Repurchases are driven by this inability to organize and document judgments systematically made by humans to rebut a claim of insufficiency or inaccuracy. Many would say loan reviews have subjective elements.

Comprehensive capture, organization and presentation of the data, calculations, and judgments leave less room for something other than a preponderance of the evidence to carry the day. If there is documentation or evidence of due diligence supporting the loan, it is very difficult to arrive at a resolution that requires the ultimate response—a repurchase. It is a difficult dynamic when lenders do not feel that they can manage all of those elements at the speed necessary to cover their costs and make a profit in a difficult market.

Repurchase risk is not driven by review rates but by an inability to document or provide evidence of the thought life and choices made during the loan-making process on every loan.

The Real Challenge of the Mortgage Business: Volatility
The challenge I see over time has been managing volatility. We often do not acknowledge the extent of the influence of market volatility, which cannot be easily quantified. An example would be that everybody knew that a significant interest rate move would affect the market. What is not understood is that the Federal Reserve is also threatening to stop its purchases of mortgage-backed securities, which is having an add-on effect. This creates a tremendous amount of volatility around the 10-year price, which is our pricing benchmark.

Volatility is not related to credit in the mortgage assets or to concerns about the housing markets. There may be some concern about the economic markets in a macro sense, but the challenge is that volatility is being purely expressed financially around the risk of interest rates going up or falling further and the activity around that.

The current expression of volatility is financial. Practices that were profitable in markets with large volumes no longer make sense. Simply reducing headcount to reduce cost is a scalability trap that will not perform when even slightly larger volumes return. Managing operational, financial, and market volatility requires a business strategy and mindset that is designed to virtually eliminate repurchase risk while reducing cost, increasing speed, and delighting the borrowers. Strategists call this a “blue ocean” strategy. A blue ocean strategy is when a company that typically competes on a few attributes like price and service expands the competitive framework to compete on every aspect of the business (cost, speed, risk, product, price, quality, etc.). In doing so, the more robust competitor finds market segments within the narrow definitions of price and service where the more comprehensive competitor can deliver value in more dimensions.

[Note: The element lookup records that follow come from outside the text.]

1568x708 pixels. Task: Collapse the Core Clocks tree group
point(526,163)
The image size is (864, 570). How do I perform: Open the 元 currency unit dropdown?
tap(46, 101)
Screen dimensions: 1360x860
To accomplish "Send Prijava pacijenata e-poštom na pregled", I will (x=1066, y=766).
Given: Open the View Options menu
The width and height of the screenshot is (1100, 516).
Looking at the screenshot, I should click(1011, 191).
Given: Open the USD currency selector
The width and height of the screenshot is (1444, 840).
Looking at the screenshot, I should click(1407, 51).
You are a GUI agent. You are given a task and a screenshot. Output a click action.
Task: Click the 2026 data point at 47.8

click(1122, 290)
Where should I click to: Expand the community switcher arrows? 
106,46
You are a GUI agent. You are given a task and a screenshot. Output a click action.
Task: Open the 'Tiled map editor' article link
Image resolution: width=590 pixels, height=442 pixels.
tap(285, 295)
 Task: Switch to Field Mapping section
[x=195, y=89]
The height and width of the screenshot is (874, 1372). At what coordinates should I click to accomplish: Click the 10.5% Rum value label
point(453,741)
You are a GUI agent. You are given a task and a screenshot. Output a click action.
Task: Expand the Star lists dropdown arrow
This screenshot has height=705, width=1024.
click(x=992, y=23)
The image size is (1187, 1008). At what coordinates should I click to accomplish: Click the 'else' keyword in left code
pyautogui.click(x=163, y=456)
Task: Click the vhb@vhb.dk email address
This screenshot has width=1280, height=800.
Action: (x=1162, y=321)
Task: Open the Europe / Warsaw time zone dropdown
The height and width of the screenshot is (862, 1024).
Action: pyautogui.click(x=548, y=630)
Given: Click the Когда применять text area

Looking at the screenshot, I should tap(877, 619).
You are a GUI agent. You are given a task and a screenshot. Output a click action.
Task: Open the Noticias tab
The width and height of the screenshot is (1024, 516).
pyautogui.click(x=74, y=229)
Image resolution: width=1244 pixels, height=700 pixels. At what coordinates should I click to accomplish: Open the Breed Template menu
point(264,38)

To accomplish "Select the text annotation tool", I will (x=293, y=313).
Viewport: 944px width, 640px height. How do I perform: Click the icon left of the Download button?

The blue ocean competitor who selects a wild goal like zero repurchases or zero defects has, in effect, chosen a strategy that indicates the ability to compete in every dimension of the business model. Let me explain: curing defects will also expose methods to use machines and people more effectively and efficiently in the pursuit of higher quality.

Higher quality usually results in reviewing and rectifying old assumptions and practices in favor of evidence-based methods focused on measurable and objective outcomes. The winnowing of the practices that no longer contribute to zero defects, and the promotion of the practices that do, is the lever that will alter the competitive profile of the company in multiple dimensions.

This is not creativity but hard work—the hard work of challenging all that you believe in. Why challenge all of the accumulated experience and learning of the entire industry?

Quite simply because those practices no longer create a profitable outcome. Unprofitable businesses in low-margin industries that struggle to differentiate themselves are best positioned to think differently—there is little to lose and huge benefits to gain.